Recall the Poisson regression fit where we observed a Pearson dispersion parameter equal 6.26 indicating overdispersion. The negative binomial is a substantial improvement over the Poisson model, because the dispersion has been reduced to 1.09 (see dispersion row in the Model analysis table), indicating that the data still have a little more variability than is accounted for using a negative binomial model, but much less compared to Poisson. From the parameter estimate table we see that hmo is clearly not significant and that white likely is not either as opposed to Poisson model output (even the Poisson model with the scaled standard errors showed the white variable parameter being significant).

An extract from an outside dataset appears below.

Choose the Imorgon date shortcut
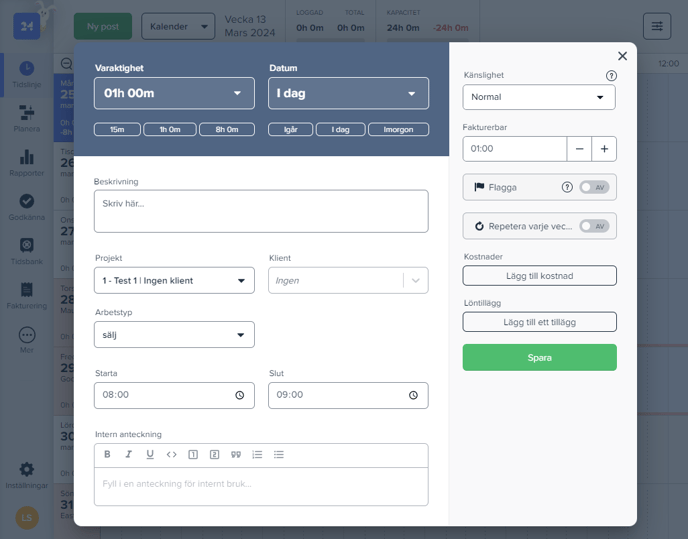Image resolution: width=688 pixels, height=539 pixels. click(398, 130)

The parameter estimates and standard errors provided by BESH Stat match results provided by R (see output at the bottom of the post). Note that dispersion parameter α as estimated by BESH Stat equal to 0.4457567 (see line “Variance function V(u)=” in the Model analysis table) is equal to 1/0.4457567 = 2.24337626 as estimated by R Theta: 2.2434.

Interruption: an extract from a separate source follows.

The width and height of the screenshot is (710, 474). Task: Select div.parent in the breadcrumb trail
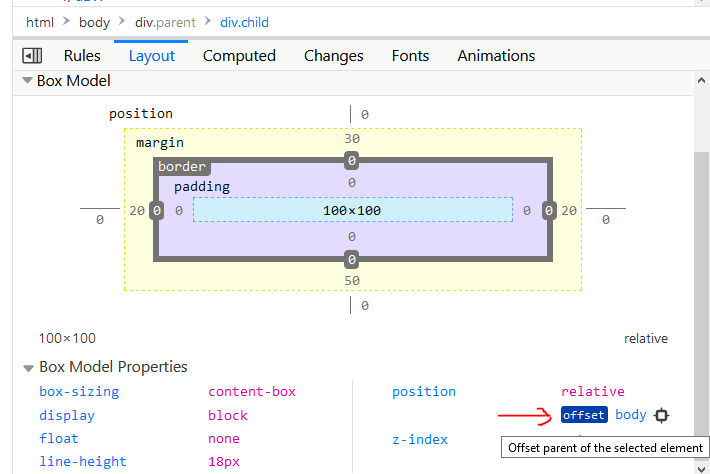pos(165,22)
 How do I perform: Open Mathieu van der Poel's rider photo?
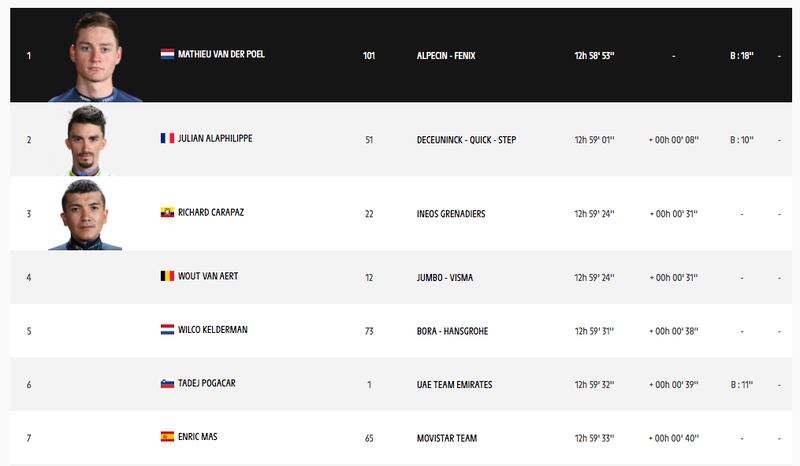tap(95, 56)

To compare Poisson and Negative binomial model NB2 we can also use Akaike information criterion (AIC) provided in the Model Analysis table. To compare models using AIC note that the lower AIC scores are better, and AIC penalizes models that use more parameters. From the BESH Stat output we see that NB2 AIC = 9607 is lower then then Poisson model AIC = 13868. Based on the AIC we can conclude that NB2 model is prefereble.

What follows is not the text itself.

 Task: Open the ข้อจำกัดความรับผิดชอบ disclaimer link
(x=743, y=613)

R code to fit the same model on medpar data:
library(MASS)
library(msme)
data(medpar)
m1 <- glm.nb(los ~ hmo+ white + type2 + type3, data=medpar)
summary(m1)
Call: glm.nb(formula = los ~ hmo + white + type2 + type3, data = medpar, init.theta = 2.243376203, link = log) Coefficients: Estimate Std. Error z value Pr(>|z|) (Intercept) 2.31028 0.06745 34.253 < 2e-16 *** hmo -0.06796 0.05321 -1.277 0.202 white -0.12907 0.06836 -1.888 0.059 . type2 0.22125 0.05046 4.385 1.16e-05 *** type3 0.70616 0.07600 9.292 < 2e-16 *** --- Signif. codes: 0 ‘***’ 0.001 ‘**’ 0.01 ‘*’ 0.05 ‘.’ 0.1 ‘ ’ 1 (Dispersion parameter for Negative Binomial(2.2434) family taken to be 1) Null deviance: 1691.1 on 1494 degrees of freedom Residual deviance: 1568.1 on 1490 degrees of freedom AIC: 9607 Number of Fisher Scoring iterations: 1 Theta: 2.2434 Std. Err.: 0.0997 2 x log-likelihood: -9594.9530
References:
- Cameron, A. C. and P.K. Trivedi (1986). Econometric models based on count data: Comparisons and applications of some estimators, Journal of Applied Econometrics 1: 29–53.
- J. Hilbe, Negative Binomial Regression, 2nd ed., New York: Cambridge University Press, 2011.